TASK GOAL → Show all lines of the entries in which the word "agent" is found.

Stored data
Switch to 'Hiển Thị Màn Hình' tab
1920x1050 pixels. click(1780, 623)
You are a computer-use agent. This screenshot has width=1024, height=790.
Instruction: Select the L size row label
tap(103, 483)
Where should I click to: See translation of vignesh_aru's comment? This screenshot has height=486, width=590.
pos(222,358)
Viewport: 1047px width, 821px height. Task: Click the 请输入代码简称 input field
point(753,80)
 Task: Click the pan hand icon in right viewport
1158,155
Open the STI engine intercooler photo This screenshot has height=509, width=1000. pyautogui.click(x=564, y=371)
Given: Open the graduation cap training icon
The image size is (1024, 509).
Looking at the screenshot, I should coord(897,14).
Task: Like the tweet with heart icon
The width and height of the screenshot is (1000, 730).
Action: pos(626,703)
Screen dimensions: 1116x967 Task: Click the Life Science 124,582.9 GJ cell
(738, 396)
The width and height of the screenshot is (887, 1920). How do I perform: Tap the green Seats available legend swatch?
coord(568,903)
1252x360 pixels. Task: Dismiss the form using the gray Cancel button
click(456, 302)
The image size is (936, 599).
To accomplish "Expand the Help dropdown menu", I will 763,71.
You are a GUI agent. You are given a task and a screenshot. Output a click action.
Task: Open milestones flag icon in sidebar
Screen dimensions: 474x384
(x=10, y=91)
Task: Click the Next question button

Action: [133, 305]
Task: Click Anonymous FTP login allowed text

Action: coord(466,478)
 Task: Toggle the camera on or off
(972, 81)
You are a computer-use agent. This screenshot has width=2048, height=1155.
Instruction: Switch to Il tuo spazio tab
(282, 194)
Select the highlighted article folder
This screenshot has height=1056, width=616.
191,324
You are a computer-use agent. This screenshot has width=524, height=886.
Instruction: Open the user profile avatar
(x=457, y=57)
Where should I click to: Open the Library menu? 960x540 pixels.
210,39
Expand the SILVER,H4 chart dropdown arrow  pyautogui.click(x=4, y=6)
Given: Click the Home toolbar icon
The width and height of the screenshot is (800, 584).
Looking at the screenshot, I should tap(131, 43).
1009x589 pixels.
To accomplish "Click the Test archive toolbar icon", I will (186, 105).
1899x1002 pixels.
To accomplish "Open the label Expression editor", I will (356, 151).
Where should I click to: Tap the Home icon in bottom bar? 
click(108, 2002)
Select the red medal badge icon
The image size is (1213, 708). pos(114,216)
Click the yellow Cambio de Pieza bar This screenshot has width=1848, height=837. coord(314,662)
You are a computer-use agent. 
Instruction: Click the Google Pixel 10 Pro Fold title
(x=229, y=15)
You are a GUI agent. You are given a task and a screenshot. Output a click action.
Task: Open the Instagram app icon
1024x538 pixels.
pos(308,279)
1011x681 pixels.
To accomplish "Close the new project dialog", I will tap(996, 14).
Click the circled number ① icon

OUTPUT OF THE TASK →
You are a computer-use agent. This screenshot has width=1024, height=790.
You are a GUI agent. You are given a task and a screenshot. Output a click action.
You are a computer-use agent. This screenshot has width=2048, height=1155.
You are a computer-use agent. This screenshot has width=524, height=886.
You are a computer-use agent. 
You are a GUI agent. You are given a task and a screenshot. Output a click action.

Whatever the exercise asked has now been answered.